DHY also has one of the higher current distribution yields, but the caveat is that DHY's distribution had been shrinking at a 7% CAGR for the past 5 years.
Although all 4 funds have an average total return vs. distribution shortfall (i.e. part of the distribution is return of principal), DHY's shortfall is smaller than most peers. Comparing the current distribution to the average annual return from 2012-2021, one can argue that the current distribution rate of 9.1% of NAV is actually sustainable, whereas the peer funds do not earn their distributions, even if we ignore poor 2022 returns.
Overall, my composite score penalizes the DHY fund for its 'swing for the fences' approach, as it receives a low score on short-term returns and risk metrics (Figure 8).
Conclusion
The DHY fund aims to provide high current income from investing in non-investment grade bonds and loans. It has an attractive 9.9% current yield on market price that is arguably sustainable, if we compare the distribution yield to average annual returns excluding 2022.
Comparing the DHY to other junk bond funds I have analyzed recently, my sense is the DHY fund is managed on a 'swing for the fences' approach which has produced high average annual returns, but at the expense of higher volatility and variability. In my opinion, this leads to a low composite score.
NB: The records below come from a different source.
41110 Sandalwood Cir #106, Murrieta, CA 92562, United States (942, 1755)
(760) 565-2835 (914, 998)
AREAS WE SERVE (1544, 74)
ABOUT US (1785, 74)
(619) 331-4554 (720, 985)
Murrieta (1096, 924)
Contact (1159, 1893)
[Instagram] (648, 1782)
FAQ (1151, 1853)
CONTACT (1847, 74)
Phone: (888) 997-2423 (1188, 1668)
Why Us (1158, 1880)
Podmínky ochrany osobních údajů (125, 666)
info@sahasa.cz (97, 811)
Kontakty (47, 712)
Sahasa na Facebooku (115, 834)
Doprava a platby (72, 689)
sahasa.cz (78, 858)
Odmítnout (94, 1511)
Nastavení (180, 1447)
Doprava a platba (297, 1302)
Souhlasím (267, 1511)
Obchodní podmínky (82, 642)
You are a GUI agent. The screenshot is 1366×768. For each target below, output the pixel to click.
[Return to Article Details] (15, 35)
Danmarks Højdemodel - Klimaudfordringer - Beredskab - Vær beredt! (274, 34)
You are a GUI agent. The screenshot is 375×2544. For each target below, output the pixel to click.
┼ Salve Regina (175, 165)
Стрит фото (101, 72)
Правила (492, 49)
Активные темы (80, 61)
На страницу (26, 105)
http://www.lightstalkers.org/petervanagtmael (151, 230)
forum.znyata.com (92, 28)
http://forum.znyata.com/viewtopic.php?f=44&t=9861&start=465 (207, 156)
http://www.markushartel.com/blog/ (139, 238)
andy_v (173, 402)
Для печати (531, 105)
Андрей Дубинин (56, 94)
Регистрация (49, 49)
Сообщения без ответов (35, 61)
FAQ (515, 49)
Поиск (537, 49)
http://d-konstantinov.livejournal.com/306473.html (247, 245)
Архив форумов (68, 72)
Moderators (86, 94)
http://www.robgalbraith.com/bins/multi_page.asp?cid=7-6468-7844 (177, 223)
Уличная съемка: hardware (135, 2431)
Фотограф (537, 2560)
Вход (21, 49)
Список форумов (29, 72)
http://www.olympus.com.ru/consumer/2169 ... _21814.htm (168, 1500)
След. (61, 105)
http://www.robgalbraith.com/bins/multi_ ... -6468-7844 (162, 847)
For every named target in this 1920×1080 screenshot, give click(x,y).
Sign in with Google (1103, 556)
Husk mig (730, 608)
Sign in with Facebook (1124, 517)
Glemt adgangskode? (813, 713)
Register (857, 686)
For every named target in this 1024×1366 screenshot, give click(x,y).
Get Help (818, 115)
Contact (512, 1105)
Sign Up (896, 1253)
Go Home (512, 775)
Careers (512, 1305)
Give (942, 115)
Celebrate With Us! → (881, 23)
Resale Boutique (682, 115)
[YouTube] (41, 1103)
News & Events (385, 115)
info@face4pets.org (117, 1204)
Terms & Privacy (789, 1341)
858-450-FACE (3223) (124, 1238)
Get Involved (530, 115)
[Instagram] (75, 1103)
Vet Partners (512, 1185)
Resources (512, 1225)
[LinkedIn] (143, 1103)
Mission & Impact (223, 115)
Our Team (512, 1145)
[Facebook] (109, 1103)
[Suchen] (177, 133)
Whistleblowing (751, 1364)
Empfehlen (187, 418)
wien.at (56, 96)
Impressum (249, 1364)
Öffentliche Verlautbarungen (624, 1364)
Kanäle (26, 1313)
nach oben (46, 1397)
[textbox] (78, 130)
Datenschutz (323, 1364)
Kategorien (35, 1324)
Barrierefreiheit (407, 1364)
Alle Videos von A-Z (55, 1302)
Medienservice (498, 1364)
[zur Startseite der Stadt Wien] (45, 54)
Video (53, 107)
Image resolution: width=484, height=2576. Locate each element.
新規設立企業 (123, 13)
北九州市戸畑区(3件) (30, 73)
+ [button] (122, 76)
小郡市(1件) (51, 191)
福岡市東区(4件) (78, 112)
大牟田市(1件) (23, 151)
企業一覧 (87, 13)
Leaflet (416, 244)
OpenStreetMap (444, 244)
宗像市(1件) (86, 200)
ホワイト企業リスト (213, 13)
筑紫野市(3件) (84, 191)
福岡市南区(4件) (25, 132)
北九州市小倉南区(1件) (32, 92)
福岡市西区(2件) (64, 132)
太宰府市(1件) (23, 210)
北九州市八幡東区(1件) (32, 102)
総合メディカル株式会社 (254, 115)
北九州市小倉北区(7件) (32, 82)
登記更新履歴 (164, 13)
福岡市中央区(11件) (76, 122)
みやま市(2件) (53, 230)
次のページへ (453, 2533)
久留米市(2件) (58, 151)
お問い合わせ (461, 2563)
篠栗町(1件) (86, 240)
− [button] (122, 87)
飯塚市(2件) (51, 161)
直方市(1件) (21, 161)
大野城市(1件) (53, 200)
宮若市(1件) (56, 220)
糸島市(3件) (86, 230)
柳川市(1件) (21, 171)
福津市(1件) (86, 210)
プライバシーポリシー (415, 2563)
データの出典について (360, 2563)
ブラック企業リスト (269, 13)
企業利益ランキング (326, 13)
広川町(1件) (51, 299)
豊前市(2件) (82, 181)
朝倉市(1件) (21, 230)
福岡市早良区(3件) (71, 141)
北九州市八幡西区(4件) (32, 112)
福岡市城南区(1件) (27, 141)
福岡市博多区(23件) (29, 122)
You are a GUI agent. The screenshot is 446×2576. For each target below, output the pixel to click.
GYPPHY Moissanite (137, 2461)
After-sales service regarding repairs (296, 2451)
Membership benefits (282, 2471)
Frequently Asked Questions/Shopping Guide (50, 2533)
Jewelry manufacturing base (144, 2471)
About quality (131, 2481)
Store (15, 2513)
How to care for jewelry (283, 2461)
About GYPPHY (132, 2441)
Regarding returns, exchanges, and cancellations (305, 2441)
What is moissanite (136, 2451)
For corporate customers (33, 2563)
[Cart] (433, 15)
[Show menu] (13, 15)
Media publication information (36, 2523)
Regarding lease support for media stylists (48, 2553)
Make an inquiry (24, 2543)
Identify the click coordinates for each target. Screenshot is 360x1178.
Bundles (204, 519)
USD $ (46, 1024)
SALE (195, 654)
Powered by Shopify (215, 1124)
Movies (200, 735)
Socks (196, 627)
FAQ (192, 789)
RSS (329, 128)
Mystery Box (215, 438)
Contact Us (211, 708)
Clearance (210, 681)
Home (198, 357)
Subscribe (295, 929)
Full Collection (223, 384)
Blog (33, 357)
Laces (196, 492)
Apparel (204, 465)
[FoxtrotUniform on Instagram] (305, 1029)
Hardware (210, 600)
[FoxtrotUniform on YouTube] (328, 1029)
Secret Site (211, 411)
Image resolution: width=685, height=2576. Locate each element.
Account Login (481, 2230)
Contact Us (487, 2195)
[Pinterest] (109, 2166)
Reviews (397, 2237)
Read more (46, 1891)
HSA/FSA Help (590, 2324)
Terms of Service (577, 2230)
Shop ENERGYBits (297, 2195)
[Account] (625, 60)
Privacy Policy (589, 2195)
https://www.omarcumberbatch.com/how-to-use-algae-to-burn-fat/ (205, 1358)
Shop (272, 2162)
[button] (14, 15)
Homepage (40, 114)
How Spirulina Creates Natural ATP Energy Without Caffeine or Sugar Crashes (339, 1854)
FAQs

However, the high return potential may appeal to some investors.
Consistent with my prior recommendation, investors may want to consider the PGIM High Yield Bond Fund ( ISD ) for their high yield bond fund exposure, as it has modest long-term returns with lower return variability, which leads to better risk measures. However, ISD does suffer from having a distribution yield higher than its average annual total returns.